今回は,NIST MS Searchの具体的な使い方を見てみようと思います.
AMDISとの連結に関して前回は述べましたが,これはAMDISが唯一NIST MS Search Programとの連動機能がついているという理由で紹介しようと思ったにすぎず,本来NIST MS Search Programはそれ自体,単独で使用可能です.
基本的に使うツールボタンは2つです.
1.Import: 左から3番目の,「ファイルを開く」的なツールボタン
2.Library search options: 左から4番目の,赤いスペクトルっぽい絵のボタン
AMDISと連結する場合,1は意識しなくて良いです.ただ,AMDISのスペクトル全部を一気に!とか,QTOFやQExactive等の,いわゆるMS/MSデータをNIST Searchにかけたい!というためには,1の操作が必要になってきます.
AMDISのスペクトルを全部一気に!は,あまり必要ないかと思うのですが(AMDIS上で簡単に,検出されたピークを全部MSPファイルに一括保存できるやり方があります),LC-QTOF/MS等で取得したデータを化合物同定したい!というときや付属ソフトウェアではどうしても潰しがきかない場合は多々あると思います.

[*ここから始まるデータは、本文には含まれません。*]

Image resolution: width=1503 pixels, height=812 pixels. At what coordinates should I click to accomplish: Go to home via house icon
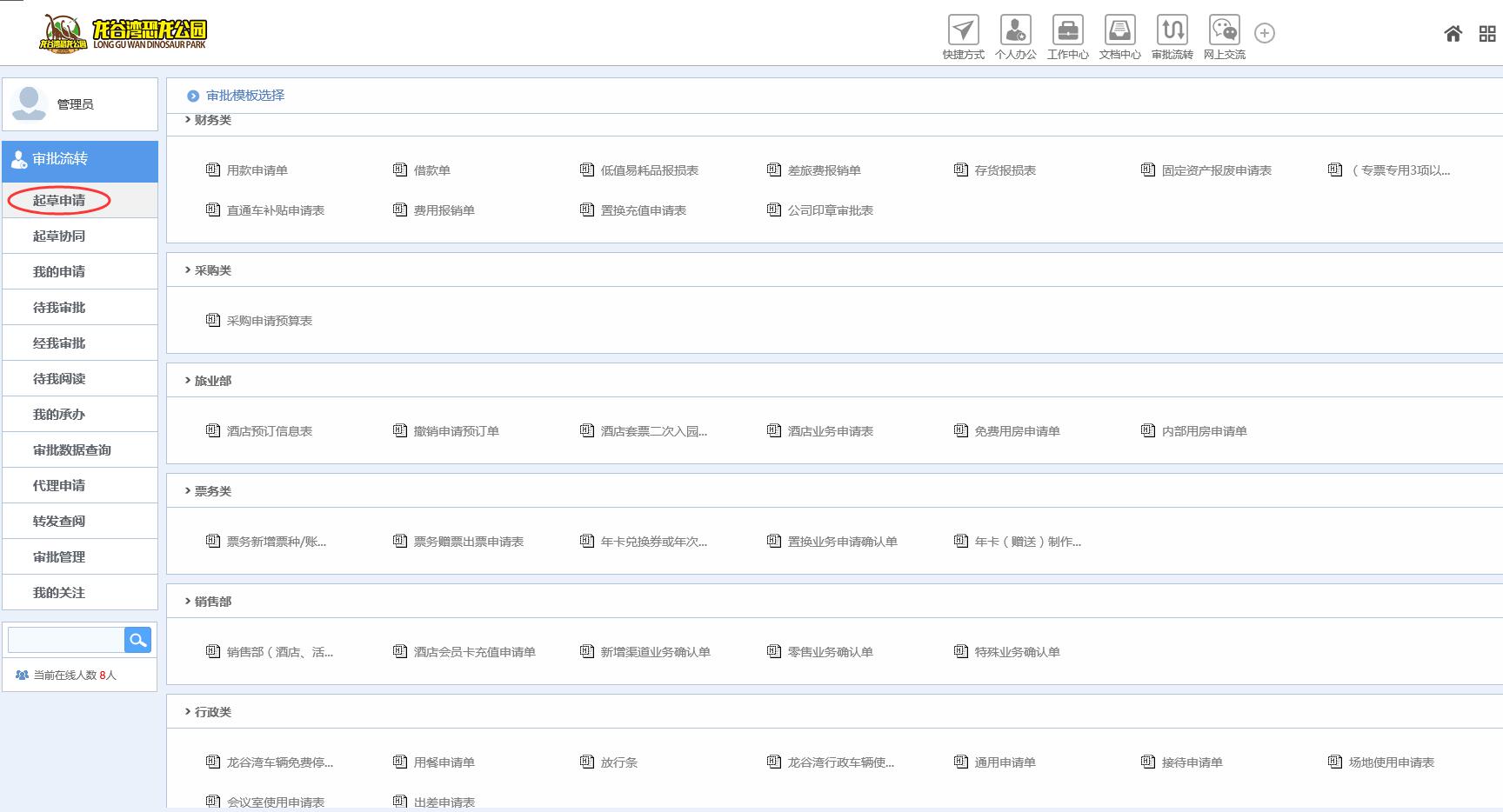tap(1453, 34)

そんなときは,まず各社の生データファイル(つまりスペクトルデータ)をMSP,JCAMPもしくはMGFに変換しておけば,1のオプションによりNIST MS Search Programにインポートすることができます.
MGFへの変換は,ProteoWizardでほとんどすべてのMSメーカーに対してサポートされているので,ProteoWizardによるMGFの変換をお勧めします.
http://proteowizard.sourceforge.net/
余談ですが,MS生データは基本的にBinary(人間が認識できない)データで記載されていて,API(Application Programming Interface: 要するに,この場合,データを取得するためのプログラミング上のメソッドコマンド)さえユーザーには与えられていないので,各社raw dataを自分自身で直接解析することはまず不可能です.一方で,ProteoWizardでは,このようなMSデータをすべてテキスト形式で出力してくれる機能もあり,モチベーションの高い学生や,既存ソフトウェアではどうも手が届かないから自分で自作プログラムを作ってみようという方は,ProteoWizardは最適なツールかと思います.有名なmzXMLやmzMLも,Base64とzlibのinflateをクリアして,あとは各プログラミング言語のfile streamを理解すれば読めるので,研究の幅も広がるのでは?と思ったりします.
話は戻って,とにかく,MGF形式やMSP形式ファイルを1でインポートするか,AMDISのGo to NIST機能を使うと,Lib. Searchタブのメインウィンドウに,検索候補のスペクトル情報が一覧で表示されます.
次に,2番目のLibrary search optionを押してください.
1.まず,GC/MSのデータを検索したい場合,つまりシングルMSのデータを解析したい場合(管理人これで一回はまりました!),Searchタブの「Spectrum Search Type」において,
「Identity」かつ「Normal」を選択しておいてください.ここが「MS/MS」になっていると,何も検索ヒットしてきません.
逆に,MS/MSのデータを解析したい場合は「Identity」かつ「MS/MS」を選択してください.
2.MS/MS searchを行う場合は,次のMS/MSタブから,precursorイオンのmass toleranceとproductイオンのmass toleranceを入力してください.
3.Librariesで,検索したいデータベースをincluded libsに加えてください.Available Libsに何も表示されていない方は,前回および前々回のコラムを参照してください!また,コンボボックスでSpectrum searchが選択されていることも確認しておいてください.
あとの3つのタブは必要ないので,これでOKを押します.
ちなみに,管理人が使っているのはNIST MS Search 2.0 f (build Dec. 3, 2009)であり,おそらく今最新のものは2.0gです.管理人は2.0fのほうがわかりやすくて好きなのでアップデートしていませんが,現在ダウンロードできるバージョン(つまり2.0g)をご利用の方は,少し上記と違うと思います.ただ,根本は同じなので.
最後に,一番左のツールボタン「Go」と書かれたものを押すと,一括処理が始まります.
また,1つずつやりたい場合などは,その化合物の行を「ダブルクリック」すればそのファイルだけ解析されます.
結果は,左下にヒット結果,右にはライブラリーとのスペクトルマッチがスペクトルの絵と一緒に出力されます.Figureも保存できて,そのまま論文に張り付けられるので,化合物同定して「この生体試料で初めてこの化合物が同定されました!」というときにバーンとこのスペクトルマッチの図を出すという感じに使ってもよいかと思います.
それでは,今日はこの辺で.来週からは,化合物表記方法について記載していきたいと思います.